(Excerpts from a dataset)
______
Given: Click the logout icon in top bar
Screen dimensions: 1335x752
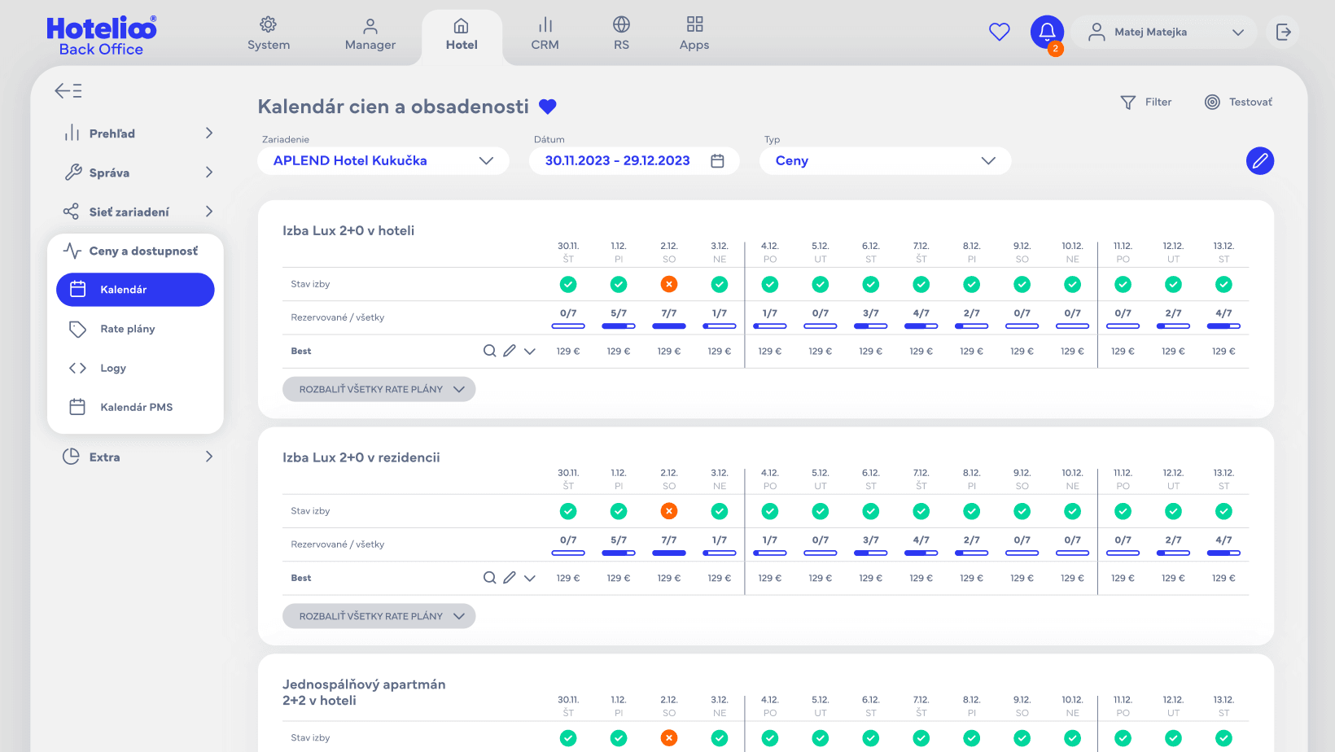Looking at the screenshot, I should pyautogui.click(x=1283, y=32).
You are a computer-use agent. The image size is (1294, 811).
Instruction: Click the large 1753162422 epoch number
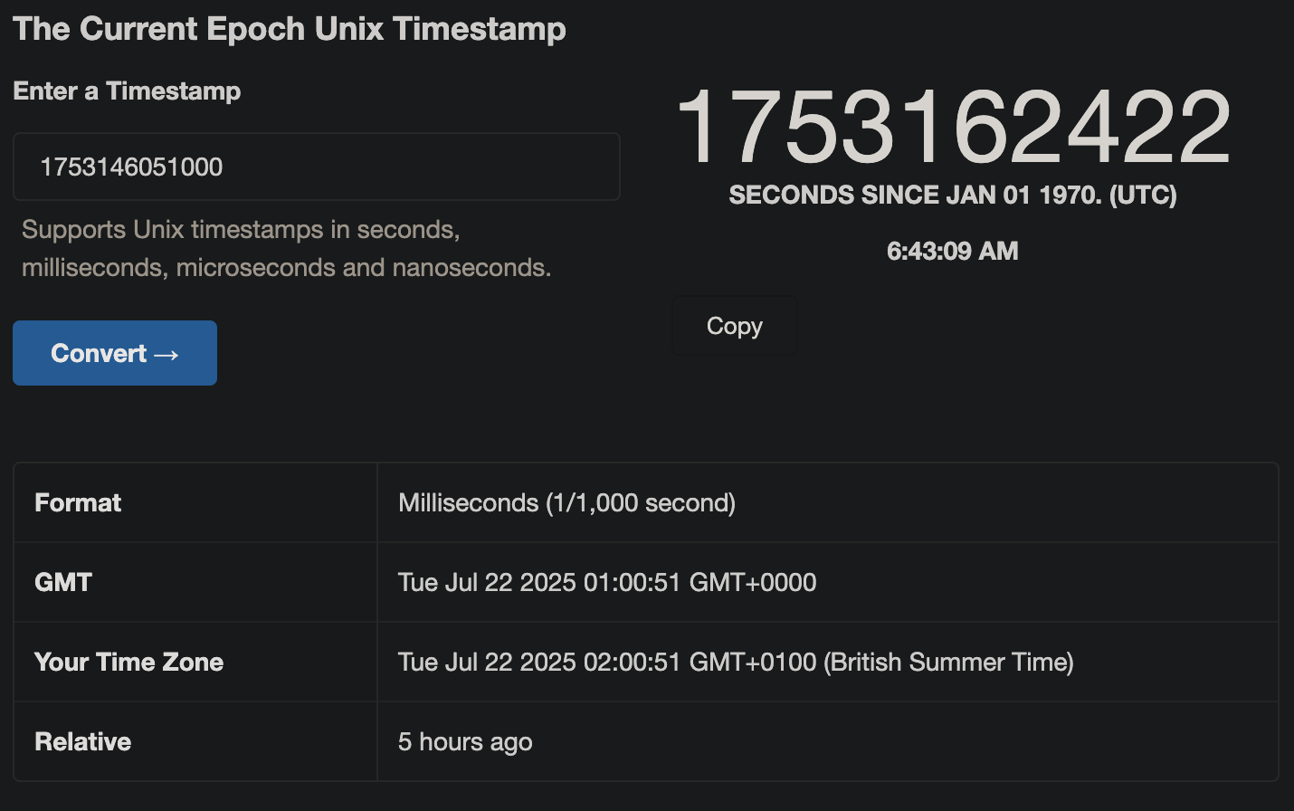point(953,128)
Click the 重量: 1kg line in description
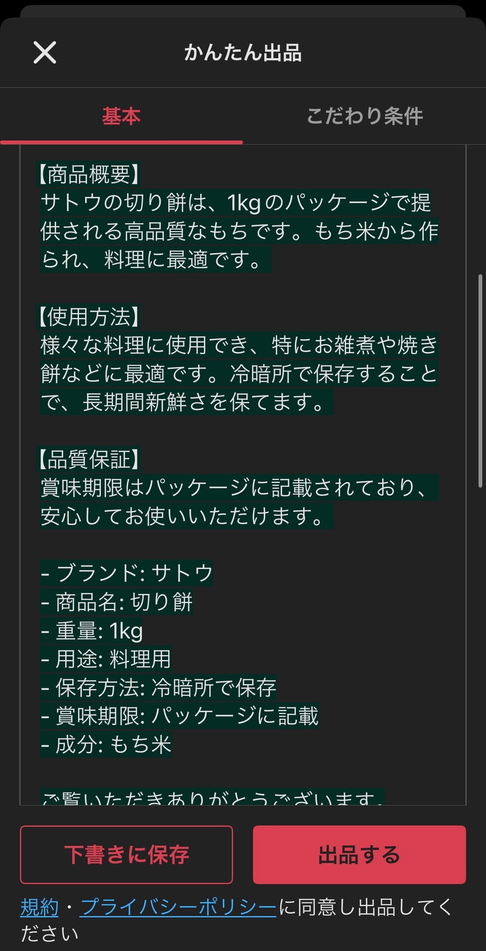The width and height of the screenshot is (486, 951). pos(92,631)
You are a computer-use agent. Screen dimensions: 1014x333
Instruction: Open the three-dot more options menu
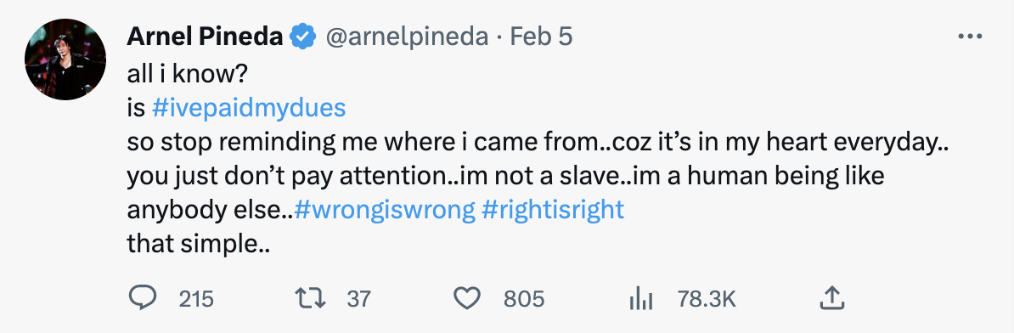pyautogui.click(x=970, y=37)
______
◆ **Problem description**
Reproduce word for word the lines from the line with "Instruction: Open the" to the end of the entries above, both included, but leave the pictures out.

◆ **Task response**
Instruction: Open the three-dot more options menu
pyautogui.click(x=970, y=37)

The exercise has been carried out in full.